In the material below, find the line containing "470x331 pixels." and the line containing "the Date column". Output those two lines and all lines between them exactly, without pictures.

• [SUPPLIED ENTRIES]:
────────────────────────────────────────
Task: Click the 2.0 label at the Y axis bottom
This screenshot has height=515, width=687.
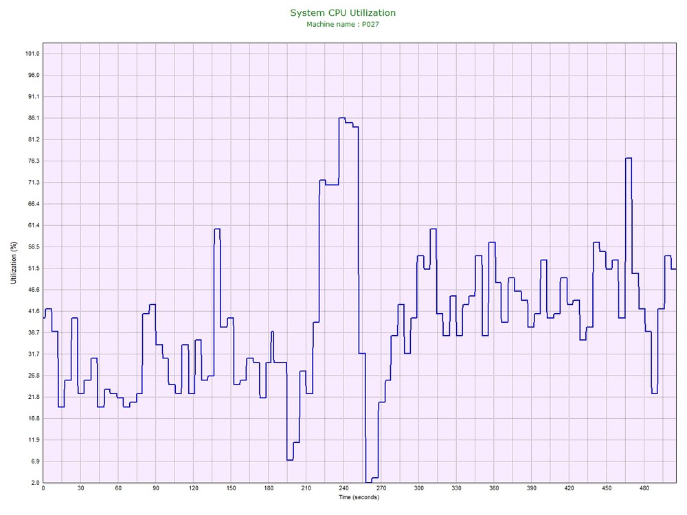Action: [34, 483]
────────────────────────────────────────
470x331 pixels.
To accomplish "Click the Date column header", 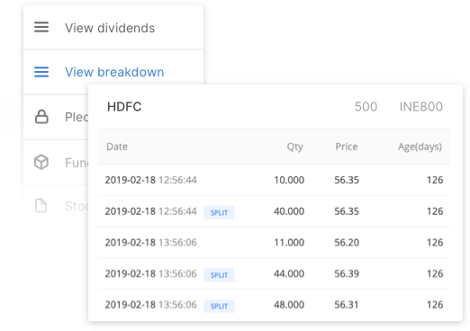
────────────────────────────────────────
• [WRITTEN SOLUTION]:
470x331 pixels.
To accomplish "Click the Date column header", 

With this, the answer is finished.